2.9. Use of Generative Artificial Intelligence
Generative artificial intelligence (ChatGPT-5.4, OpenAI, San Francisco, CA, USA) was used to assist with drafting and language editing of parts of the manuscript. The tool was used solely for language assistance and did not influence the study design, data collection, data analysis, interpretation of the data, or conclusions of the study. All outputs were critically reviewed and revised by the authors, who take full responsibility for the content of the manuscript.
3. Results
3.1. Patient Characteristics
Baseline patient characteristics are summarized in Table 1. There were no significant differences between the two groups in age (65.7 ± 9.6 vs. 64.9 ± 9.2 years, p = 0.236) or sex distribution (male: 76.1% vs. 80.4%, p = 0.157). Body mass index, skeletal muscle mass index, and handgrip strength were comparable between the groups. Performance status and the prevalence of comorbidities were similar. Preoperative laboratory parameters, including hemoglobin, albumin, prognostic nutritional index, and HbA1c, showed no significant differences. Pulmonary function, assessed by vital capacity and forced expiratory volume in 1 s, was also comparable between groups. Regarding tumor characteristics, tumor location, histologic type, receipt of neoadjuvant chemotherapy, and clinical stage distribution did not differ significantly between the groups. Overall, baseline characteristics were well balanced between the two groups.
3.2. Operative Outcomes
Operative outcomes are summarized in Table 2. The proportion of robot-assisted procedures was significantly higher in the oversewing group than in the non-oversewing group (51.4% vs. 28.2%, p < 0.001). Accordingly, total operative time was longer in the oversewing group (394 ± 70 vs. 354 ± 74 min, p < 0.001), as was thoracic operative time (162 ± 52 vs. 149 ± 54 min, p = 0.008). Estimated blood loss and the rate of intraoperative blood transfusion did not differ significantly between groups. Reconstruction route and the extent of lymph node dissection were comparable. The number of harvested lymph nodes, including total and thoracic lymph node yield, was similar between groups. Although R0 resection rates tended to be higher in the oversewing group, the difference did not reach statistical significance.
3.3. Postoperative Outcomes
Postoperative outcomes are summarized in Table 3. The incidence of anastomotic leakage was significantly lower in the oversewing group than in the non-oversewing group (4.4% vs. 8.1%, p = 0.043). The absolute risk reduction was 3.7%, corresponding to a number needed to treat of 27. In contrast, the incidence of anastomotic stricture did not differ significantly between groups, either overall (3.5% vs. 5.3%, p = 0.3) or for severe stricture (2.5% vs. 3.2%, p = 0.71). The oversewing group had lower rates of pneumonia (13.1% vs. 21.8%, p = 0.002) and vocal cord paralysis (7.9% vs. 12.8%, p = 0.036). Wound infection was also less frequent in the oversewing group (2.5% vs. 6.9%, p = 0.005). Overall, postoperative complications occurred less frequently in the oversewing group (57.1% vs. 70.6%, p < 0.001), as did severe complications (16.6% vs. 25.3%, p = 0.003). There were no significant differences in arrhythmia, chylothorax, reoperation rate, 90-day mortality, intensive care unit stay, postoperative hospital stay, or 30-day readmission between the two groups.

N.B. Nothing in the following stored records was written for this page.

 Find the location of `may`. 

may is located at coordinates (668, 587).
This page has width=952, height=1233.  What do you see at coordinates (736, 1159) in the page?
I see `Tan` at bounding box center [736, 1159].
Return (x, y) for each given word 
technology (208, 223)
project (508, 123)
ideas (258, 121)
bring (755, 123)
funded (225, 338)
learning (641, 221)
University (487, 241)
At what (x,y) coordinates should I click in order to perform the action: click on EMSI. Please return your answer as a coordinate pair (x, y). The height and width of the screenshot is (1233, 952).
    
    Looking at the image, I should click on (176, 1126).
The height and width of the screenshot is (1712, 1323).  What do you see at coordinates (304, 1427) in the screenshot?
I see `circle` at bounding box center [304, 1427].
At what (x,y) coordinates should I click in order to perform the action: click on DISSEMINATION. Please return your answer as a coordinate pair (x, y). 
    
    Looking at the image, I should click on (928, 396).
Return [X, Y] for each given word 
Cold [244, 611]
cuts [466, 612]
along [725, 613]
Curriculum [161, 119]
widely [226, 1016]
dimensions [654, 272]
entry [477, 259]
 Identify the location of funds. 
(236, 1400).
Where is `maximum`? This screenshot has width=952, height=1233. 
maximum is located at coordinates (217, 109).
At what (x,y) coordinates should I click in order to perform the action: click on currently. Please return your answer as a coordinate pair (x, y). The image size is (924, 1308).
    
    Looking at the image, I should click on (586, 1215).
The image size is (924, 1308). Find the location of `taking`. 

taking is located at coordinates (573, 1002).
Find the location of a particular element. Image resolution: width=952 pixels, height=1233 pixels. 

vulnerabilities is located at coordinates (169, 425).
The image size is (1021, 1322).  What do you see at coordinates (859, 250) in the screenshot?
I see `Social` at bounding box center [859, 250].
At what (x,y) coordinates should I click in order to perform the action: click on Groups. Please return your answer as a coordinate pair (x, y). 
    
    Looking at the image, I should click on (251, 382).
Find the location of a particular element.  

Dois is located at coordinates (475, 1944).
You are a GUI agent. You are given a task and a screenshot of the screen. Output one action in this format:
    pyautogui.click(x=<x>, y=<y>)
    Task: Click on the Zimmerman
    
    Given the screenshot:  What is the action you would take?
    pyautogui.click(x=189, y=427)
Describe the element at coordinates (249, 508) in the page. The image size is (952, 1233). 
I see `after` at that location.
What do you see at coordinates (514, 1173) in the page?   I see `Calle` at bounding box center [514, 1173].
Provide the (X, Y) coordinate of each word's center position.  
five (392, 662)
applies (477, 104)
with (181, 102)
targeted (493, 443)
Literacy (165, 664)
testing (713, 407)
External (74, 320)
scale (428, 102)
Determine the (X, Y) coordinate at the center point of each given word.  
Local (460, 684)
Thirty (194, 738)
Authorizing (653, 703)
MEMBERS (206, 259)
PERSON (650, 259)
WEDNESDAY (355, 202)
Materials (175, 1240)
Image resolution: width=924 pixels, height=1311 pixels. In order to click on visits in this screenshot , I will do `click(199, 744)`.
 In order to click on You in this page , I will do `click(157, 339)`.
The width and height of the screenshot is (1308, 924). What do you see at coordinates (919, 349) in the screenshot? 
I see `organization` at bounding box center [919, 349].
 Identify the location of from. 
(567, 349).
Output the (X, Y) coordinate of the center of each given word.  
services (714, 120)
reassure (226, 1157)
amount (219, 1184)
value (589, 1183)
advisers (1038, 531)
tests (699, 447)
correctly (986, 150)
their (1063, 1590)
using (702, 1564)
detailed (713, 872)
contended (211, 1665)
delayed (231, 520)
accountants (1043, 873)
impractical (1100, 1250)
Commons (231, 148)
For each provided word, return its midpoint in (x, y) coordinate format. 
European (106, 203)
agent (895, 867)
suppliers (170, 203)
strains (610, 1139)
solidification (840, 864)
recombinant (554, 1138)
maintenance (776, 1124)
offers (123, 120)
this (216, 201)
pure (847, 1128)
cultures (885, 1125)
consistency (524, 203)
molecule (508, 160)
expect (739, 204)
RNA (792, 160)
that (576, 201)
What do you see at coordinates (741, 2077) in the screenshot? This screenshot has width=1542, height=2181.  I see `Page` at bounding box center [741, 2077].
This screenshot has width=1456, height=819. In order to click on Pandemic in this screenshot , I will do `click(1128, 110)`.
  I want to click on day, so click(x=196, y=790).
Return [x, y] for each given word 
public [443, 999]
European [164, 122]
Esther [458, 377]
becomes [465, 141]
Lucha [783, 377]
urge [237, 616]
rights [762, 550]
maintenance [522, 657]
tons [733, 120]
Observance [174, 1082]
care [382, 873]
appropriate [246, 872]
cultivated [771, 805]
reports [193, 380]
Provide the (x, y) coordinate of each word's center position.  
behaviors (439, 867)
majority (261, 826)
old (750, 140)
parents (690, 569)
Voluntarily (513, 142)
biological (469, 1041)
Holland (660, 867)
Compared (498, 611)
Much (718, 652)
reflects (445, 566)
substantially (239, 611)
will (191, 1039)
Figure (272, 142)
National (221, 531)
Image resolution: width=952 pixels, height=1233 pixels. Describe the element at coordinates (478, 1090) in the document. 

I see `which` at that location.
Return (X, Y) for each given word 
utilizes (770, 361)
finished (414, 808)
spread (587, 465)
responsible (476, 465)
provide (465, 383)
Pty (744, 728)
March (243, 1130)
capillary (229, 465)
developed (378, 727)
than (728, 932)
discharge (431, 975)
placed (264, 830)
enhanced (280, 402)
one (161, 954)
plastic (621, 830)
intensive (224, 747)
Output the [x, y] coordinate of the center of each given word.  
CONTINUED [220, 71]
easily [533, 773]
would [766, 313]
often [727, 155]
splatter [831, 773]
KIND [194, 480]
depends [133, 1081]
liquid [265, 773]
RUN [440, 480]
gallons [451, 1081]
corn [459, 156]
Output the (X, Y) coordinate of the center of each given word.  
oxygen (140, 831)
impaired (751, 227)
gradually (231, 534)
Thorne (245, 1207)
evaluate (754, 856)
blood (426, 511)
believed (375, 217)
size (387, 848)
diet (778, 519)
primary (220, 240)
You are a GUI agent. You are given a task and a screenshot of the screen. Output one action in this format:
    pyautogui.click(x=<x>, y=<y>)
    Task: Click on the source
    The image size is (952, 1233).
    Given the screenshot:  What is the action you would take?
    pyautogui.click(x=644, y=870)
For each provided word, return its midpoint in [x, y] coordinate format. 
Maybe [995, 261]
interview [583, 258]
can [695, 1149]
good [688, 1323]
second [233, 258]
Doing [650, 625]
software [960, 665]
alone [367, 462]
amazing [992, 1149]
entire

3.4. Risk Factors for Anastomotic Leakage
Multivariable logistic regression analysis identified two independent factors associated with a risk of anastomotic leakage (Figure 5). Body mass index ≥25 kg/m2 was associated with an increased risk of leakage (OR 2.37, 95% CI 1.08–4.93, p = 0.03). Likewise, the absence of staple-line oversewing was independently associated with a higher risk of leakage (OR 2.15, 95% CI 1.03–4.82, p = 0.04). Other examined variables were not significantly associated with leakage after adjustment.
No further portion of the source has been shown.